> Exercises to complete
1/ Using the lecture slides on statistical model outputs, decide whether each of these statements agrees with them. Answer yes or no for each, and quote the words from the slides that settle it.
(a) All models are approximations of the unknown data generating process.
(b) How good a model's approximation is depends only on the model choice.
(c) The model is fit in R with the lm function on the mtcars data.
2/ Write out the part of the lecture slides on statistical model outputs starting with "All models are" and going on through "terms of wt.", matching the slides word for word.

ETC5523: Communicating with Data

Statistical model outputs

Lecturer: Michael Lydeamore

Department of Econometrics and Business Statistics

michael.lydeamore@monash.edu
Week 5
cwd.numbat.space

Aim

Extract information from model objects
Understand and create functions in R

Why

Working with model objects is necessary for you to get the information you need for communication
These concepts will be helpful later when we start developing R-packages

📈 Statistical models

All models are approximations of the unknown data generating process
How good of an approximation depends on the collected data and the model choice

🎯 Characterise mpg in terms of wt.

Fitting linear models in R

We fit the model:

\[\texttt{mpg}_i = \beta_0 + \beta_1\texttt{wt}_i + e_i\]

In R we fit this as

fit <- lm(mpg ~ wt, data = mtcars)

\(\hat{\beta}_0 = 37.285\) and \(\hat{\beta}_1 = -5.344\)

> Data provided
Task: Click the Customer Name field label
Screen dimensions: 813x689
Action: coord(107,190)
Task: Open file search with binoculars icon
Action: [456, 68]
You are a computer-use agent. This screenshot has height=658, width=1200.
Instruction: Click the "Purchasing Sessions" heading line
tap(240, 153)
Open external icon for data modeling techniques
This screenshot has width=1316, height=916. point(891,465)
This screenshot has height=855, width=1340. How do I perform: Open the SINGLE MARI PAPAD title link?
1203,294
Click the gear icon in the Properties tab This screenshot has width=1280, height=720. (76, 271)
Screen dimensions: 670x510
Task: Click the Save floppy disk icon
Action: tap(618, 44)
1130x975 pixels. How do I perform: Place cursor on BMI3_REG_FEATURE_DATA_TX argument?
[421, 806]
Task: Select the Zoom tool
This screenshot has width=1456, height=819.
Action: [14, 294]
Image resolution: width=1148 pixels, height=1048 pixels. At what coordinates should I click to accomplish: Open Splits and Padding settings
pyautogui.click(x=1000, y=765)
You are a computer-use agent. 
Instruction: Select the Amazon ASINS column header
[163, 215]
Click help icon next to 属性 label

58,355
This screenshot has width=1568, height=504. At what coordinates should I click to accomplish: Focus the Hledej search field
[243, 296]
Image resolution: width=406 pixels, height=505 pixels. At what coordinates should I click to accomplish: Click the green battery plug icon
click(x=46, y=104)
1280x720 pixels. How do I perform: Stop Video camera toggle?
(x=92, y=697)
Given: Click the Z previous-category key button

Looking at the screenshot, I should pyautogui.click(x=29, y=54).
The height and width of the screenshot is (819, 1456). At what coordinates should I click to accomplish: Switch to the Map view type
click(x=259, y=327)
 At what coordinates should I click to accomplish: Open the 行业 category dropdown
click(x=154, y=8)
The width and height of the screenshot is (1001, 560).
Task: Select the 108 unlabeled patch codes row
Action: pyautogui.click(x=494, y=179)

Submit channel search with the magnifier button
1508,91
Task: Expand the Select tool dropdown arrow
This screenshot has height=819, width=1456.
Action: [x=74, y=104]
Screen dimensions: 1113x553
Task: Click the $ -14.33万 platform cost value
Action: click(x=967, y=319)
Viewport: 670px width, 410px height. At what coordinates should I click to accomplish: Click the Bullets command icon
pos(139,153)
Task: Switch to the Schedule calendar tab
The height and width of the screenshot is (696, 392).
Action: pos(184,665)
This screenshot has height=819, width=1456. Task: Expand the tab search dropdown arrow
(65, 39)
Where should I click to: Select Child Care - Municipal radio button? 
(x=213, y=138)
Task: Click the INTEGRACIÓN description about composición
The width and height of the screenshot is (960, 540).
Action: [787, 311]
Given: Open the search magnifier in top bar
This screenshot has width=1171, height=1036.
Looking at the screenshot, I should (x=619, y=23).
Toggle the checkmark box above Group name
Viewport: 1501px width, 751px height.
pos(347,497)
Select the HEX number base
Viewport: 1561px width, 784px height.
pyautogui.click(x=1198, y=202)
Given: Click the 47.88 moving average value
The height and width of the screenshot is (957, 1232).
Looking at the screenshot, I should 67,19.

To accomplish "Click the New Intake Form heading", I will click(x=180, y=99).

> The answers
1/
(a) Yes: "All models are approximations of the unknown data generating process"
(b) No: "How good of an approximation depends on the collected data and the model choice"
(c) Yes: "fit <- lm(mpg ~ wt, data = mtcars)"

2/
All models are approximations of the unknown data generating process
How good of an approximation depends on the collected data and the model choice

🎯 Characterise mpg in terms of wt.